__Pixel coordinate grounding data__.

Start of Block

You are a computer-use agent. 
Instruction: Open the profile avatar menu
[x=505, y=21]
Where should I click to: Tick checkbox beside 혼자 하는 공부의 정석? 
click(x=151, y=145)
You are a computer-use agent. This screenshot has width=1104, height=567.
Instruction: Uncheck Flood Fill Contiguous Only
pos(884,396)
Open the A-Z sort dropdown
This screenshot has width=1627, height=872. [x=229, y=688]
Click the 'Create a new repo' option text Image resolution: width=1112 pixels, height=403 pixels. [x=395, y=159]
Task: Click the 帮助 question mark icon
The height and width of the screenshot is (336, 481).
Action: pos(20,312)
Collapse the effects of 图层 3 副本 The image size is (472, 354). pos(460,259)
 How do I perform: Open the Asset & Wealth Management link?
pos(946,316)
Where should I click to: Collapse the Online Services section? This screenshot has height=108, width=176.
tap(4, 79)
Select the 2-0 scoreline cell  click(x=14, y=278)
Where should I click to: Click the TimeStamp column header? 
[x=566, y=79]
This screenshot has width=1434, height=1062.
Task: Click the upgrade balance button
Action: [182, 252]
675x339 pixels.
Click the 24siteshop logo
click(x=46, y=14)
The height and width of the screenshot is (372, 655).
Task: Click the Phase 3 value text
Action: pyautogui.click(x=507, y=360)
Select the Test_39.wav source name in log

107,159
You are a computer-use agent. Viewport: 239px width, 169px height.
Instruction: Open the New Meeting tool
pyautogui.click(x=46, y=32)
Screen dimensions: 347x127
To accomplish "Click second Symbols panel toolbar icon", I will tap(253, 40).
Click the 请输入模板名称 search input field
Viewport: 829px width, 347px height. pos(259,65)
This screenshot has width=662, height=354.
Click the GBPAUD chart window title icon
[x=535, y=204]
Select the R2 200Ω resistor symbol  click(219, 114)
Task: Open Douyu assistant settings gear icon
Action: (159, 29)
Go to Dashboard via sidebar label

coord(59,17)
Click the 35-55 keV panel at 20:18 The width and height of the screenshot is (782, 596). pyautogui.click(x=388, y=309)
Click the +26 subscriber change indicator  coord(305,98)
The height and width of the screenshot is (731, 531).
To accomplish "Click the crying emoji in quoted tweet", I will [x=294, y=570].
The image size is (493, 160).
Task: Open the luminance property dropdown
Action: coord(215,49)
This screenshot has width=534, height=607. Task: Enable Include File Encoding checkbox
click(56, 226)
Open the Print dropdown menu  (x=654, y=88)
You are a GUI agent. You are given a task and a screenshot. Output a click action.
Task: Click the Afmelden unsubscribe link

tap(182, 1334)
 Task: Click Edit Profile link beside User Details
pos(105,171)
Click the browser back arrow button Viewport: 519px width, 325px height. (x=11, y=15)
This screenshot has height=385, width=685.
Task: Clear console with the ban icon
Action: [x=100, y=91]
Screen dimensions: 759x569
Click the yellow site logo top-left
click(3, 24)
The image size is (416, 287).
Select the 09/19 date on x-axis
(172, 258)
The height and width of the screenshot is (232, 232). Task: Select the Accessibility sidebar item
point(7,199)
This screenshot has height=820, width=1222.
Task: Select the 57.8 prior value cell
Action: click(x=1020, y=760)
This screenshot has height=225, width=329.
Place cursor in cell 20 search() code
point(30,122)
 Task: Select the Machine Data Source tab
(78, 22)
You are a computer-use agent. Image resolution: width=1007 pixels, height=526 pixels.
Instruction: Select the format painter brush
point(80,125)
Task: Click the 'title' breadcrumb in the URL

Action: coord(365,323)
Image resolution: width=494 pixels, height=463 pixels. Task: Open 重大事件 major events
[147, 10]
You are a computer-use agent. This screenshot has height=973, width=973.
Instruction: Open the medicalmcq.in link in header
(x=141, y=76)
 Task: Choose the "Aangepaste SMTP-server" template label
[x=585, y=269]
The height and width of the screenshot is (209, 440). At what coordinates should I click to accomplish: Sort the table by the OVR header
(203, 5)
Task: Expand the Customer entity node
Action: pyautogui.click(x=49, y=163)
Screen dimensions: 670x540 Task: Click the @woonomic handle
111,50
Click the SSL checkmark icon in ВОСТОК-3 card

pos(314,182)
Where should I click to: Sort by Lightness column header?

End of Block

__Problem__.
Please give the number of lines above in which the word "panel" appears, without any other text.

__Response to the exercise__.
2